Die Erwähnung von Belles Namen gab mir einen Stich. Irgendwie konnte ich immer noch nicht glauben, daß sie tot war. Ich sagte: »Muß die Leiche nicht erst von der Polizei untersucht werden?«
»Sie sind fertig. In der Zeitung steht, daß sie keinen Alkohol und keine Drogen in ihrem Blut hatte. Tod durch Erwürgen. Blah, blah, blah. Du weißt das ja schon alles.« Er blätterte um. »In ihrem Testament steht, daß sie jüdisch bestattet werden will. Das bedeutet, Beerdigung am Tag drauf.« Belle Beatrice aus Greenwich war Jüdin. Sie war konvertiert; das ist sehr New-York-gemäß.
Ich sagte: »Testament?«
Er las aus der Zeitung vor. »Das Testament der Verstorbenen wird morgen früh vor den betroffenen Parteien bei Barrister, Gladman & Blonder verlesen.« Er legte die Zeitung nieder. »Bist du auch damit gemeint?« Skip biß in den Apfel und schaute mich an. Er sagte: »Mein Gott, du siehst vielleicht aus.«
Ich überlegte, was Belle an Vermögen hinterlassen haben mochte. Sie war Millionen wert. Es fängt schon damit an, daß ihre Eltern steinreich sind. Sie hatte Schmuck ohne Ende und das Fünf-Millionen-Haus am Central Park. Das Strandhaus in Southampton. Die Anteile an der Zeitschrift und die Einkünfte daraus. Ich hechtete zum Telefon neben dem Bett, nahm den Hörer ab und hackte die Nummer rein. Skip wußte, was ich machte. Er setzte sich neben mich aufs Bett und lehnte sich zu mir rüber. Ich hielt den Hörer ganz dicht an mein Ohr, damit er nicht mithören konnte. Mein Anrufbeantworter meldete sich: »Hier ist Wanda.

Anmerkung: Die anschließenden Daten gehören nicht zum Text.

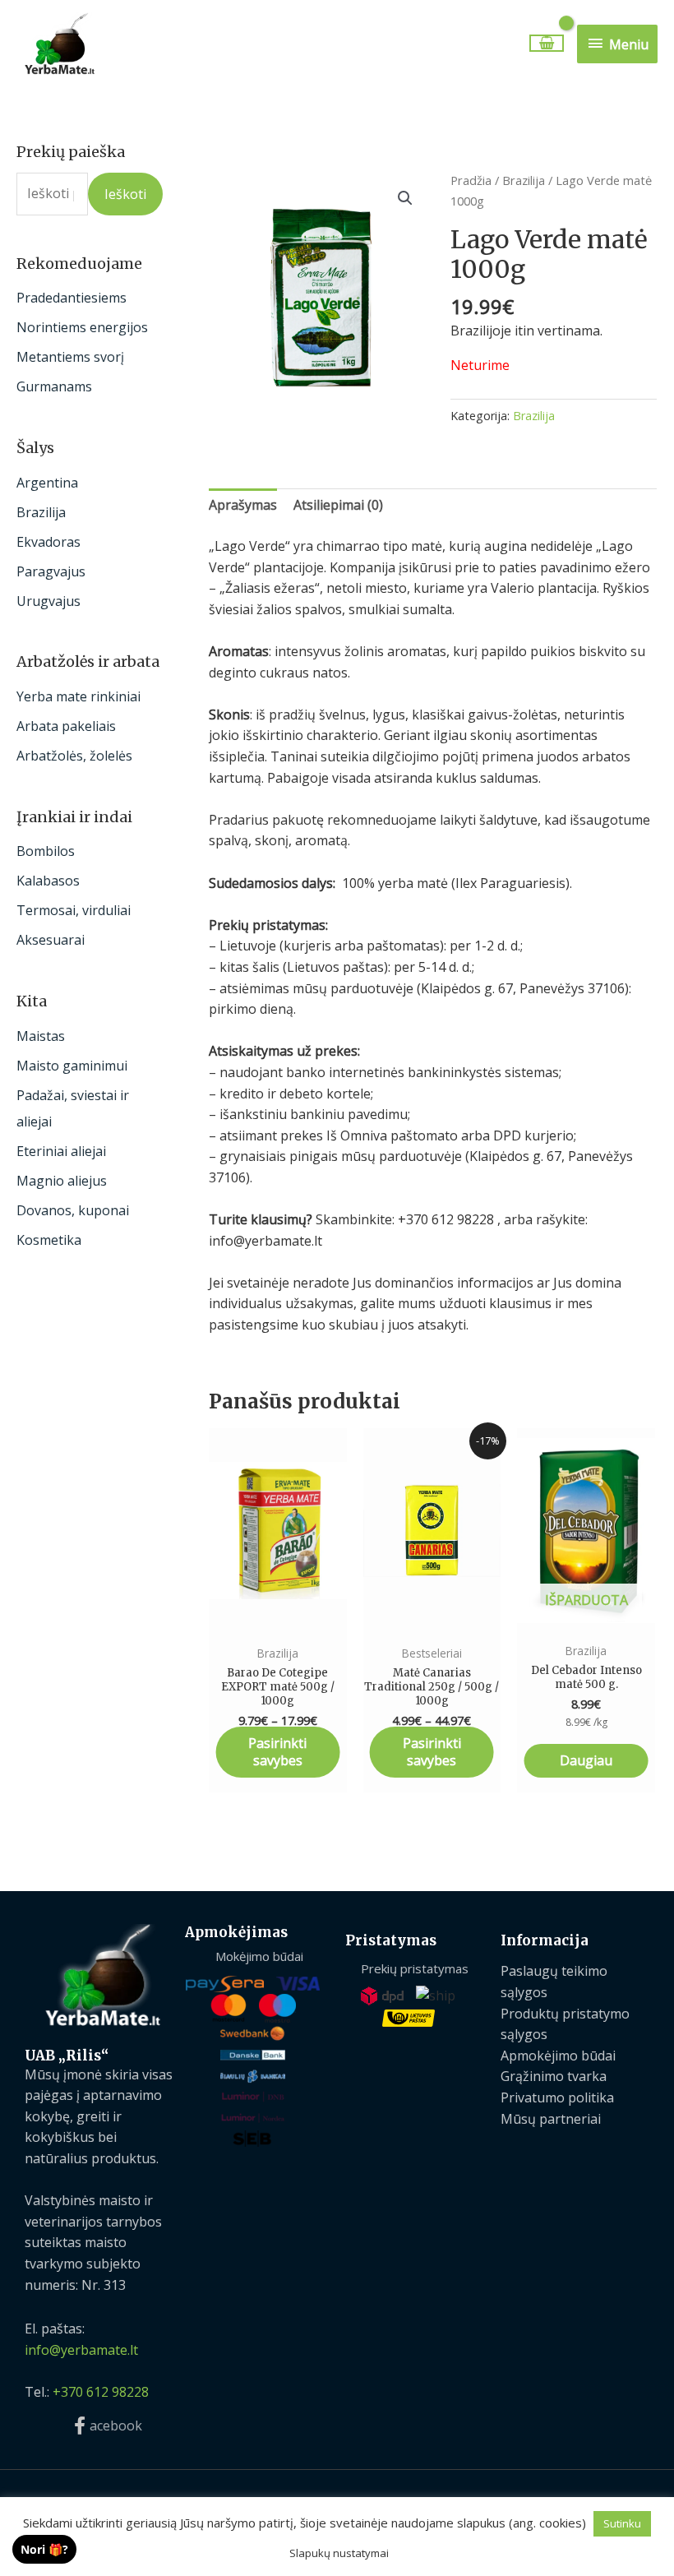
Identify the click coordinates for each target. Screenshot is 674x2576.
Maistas (40, 1036)
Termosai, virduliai (73, 910)
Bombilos (45, 851)
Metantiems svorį (70, 357)
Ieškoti (125, 194)
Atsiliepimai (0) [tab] (338, 505)
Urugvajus (48, 601)
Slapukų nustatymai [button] (339, 2553)
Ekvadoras (48, 542)
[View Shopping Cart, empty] (546, 43)
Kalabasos (48, 881)
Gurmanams (54, 386)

Hinterlassen Sie bitte Ihren Namen...« Piepton. Eingehängt. Eingehängt. »Wanda, hier ist Santina. Nimm den Hörer ab. Ich hoffe, du und Alex habt miteinander geredet. Vielleicht bist du gerade mit ihm zusammen?« Das war’s.
Ich rief im Büro an, aber Alex ging nicht dran. Der Anrufbeantworter meldete sich: »Sie haben die Nummer der Detektei Do It Right gewählt. Ist Ihr Partner auf Abwegen? Nimmt Ihr Kind Drogen? Müssen Sie’s wissen, um Ihren Seelenfrieden wiederzugewinnen? Dann hinterlassen Sie Ihren Namen und Ihre Telefonnummer. Wir rufen zurück. Vielen Dank für Ihren Anruf.«
Piepton. »Hallo, Ms. Mallory. Alan Gladman hier von Barrister, Gladman & Blonder. Ich bin der Anwalt von Belle Beatrice. Ich habe Ihre Nummer in Belles Adreßbuch gefunden. Ich nehme an, Sie werden heute um zwei Uhr bei der Beerdigung im Sleepy Homes Funeral Parlor dabeisein. Bitte richten Sie es ein, daß Sie morgen Punkt neun Uhr bei der Verlesung des Testaments in unserer Kanzlei auf der 57. Straße West zugegen sind. Ich hoffe, es geht Ihnen gut, und Sie haben den Schock einigermaßen verkraftet. Auf Wiederhören.«
Ich sagte: »Mein Gott, ich werd’ vielleicht reich.«
»Diese Beerdigung könnte das gesellschaftliche Ereignis der Saison werden«, sagte Skip.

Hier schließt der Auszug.